Welcome to Neighborhood Lit.!

October 04, 2019 3 min read

Little ones love learning at home and parents love providing activities that are fun and don’t cost a lot of money.  Here are five suggestions of activities that you can do with your child using items that you probably already have around the house.  And since Fall is here, we’ve also included activities that you can do outside in the crisp autumn air.  


Make a Letter Clothesline (indoor or outdoor)
(letter recognition/sounds and/or beginning sounds)

Materials:  Yarn or string



                  Junk mail or old magazines

  1. Hang the yarn or string between two trees or between two chairs indoors.
  2. Pick a letter from the alphabet like “B”.  Hunt through junk mail or magazines to find that letter (uppercase or lowercase).  You could also look for pictures that begin with that sound.
  3. Cut out the letters and pictures.
  4. Use the clothespins to hang them up on the clothesline.  

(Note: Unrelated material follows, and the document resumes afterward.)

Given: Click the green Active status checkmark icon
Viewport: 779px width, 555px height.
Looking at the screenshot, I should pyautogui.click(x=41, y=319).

Go Fishing (indoor or outdoor)
(letter recognition/sounds and/or beginning sounds)

Materials:  Long stick 

                  Yarn or string



                  Small magnet

                  Magnetic letters or 26 small pieces of paper squares

  1. Make your fishing pole.  Tie a piece of string onto one end of the stick.  Tie the magnet to the other end of the string.
  2. Spread the alphabet letters on the floor in front of the chair. (If you do not have magnetic letters, you can make your own. Write each letter of the alphabet on a paper square and fasten a paperclip to it). 
  3. Sit on the stool and go fish by touching the magnet on the end of the fishing pole with the magnetic part of the letter or the paperclip on the paper square. Once you catch the letter, say the name of the letter and the sound it makes.
Fall Scavenger Hunt (outdoor)
(labeling and letter/word recognition)  

Materials:  Construction paper


                   Clipboards (optional)


  1. Create a checklist of items to find in nature.  For little learners, draw a simple picture of each item. 
  2. Go outside and hunt for the items on your list!  (It’s ok to help read the name of the item out loud to your child, but as you do, point to each word and let them help you read by pointing out the object you drew).  Don’t forget to check each item off as you find it.
  3. Some examples that you might want to include on your list are acorns, red leaf, yellow leaf, brown leaf, a feather, a twig, a smooth rock, a piece of grass, etc.

Make Alphabet Rocks (outdoor)
(reading and writing letters, spelling)

Materials:  26 smooth stones

                   Acrylic Paint


  1. Go on a nature hike and begin collecting smooth rocks that are big enough to write letters on.  You may have to do this several times in order to collect 26 rocks, but it gives you a good excuse to get outside!
  2. Once you have collected all the rocks, paint an uppercase letter on each one.  If you’d like, you can let it dry and then paint the matching lowercase letter on the other side.
  3. Practice naming and saying the names of each letter.  You can also use the rocks to spell out simple words like sight words or short vowel words.  

Leaf Pile Letters (outdoor)
(letter recognition and sounds) 

Materials:  Leaf Pile

                  Small pieces of colored construction paper with letters written on it 

  1. Write each letter of the alphabet (uppercase and lowercase)  on a small piece of colored construction paper. (If you want to make it more challenging, choose paper that is similar to the leaf colors like red, brown, yellow or orange). You can get your child involved in this process by having them recite the alphabet as you write.
  2. Make a leaf pile.
  3. Close your eyes while your helper mixes some of the paper letters into the leaf pile,
  4. Search for the letters. When a letter is found, say the name of it and its sound.
  5. You can make this more challenging by setting a timer. 
  6. Don’t forget to jump in the leaf pile when you are finished!

Fall is here! These activities will help your child have fun and spend time outside while they practice their letters.  And you won’t have to go far or spend lots of money to make it happen!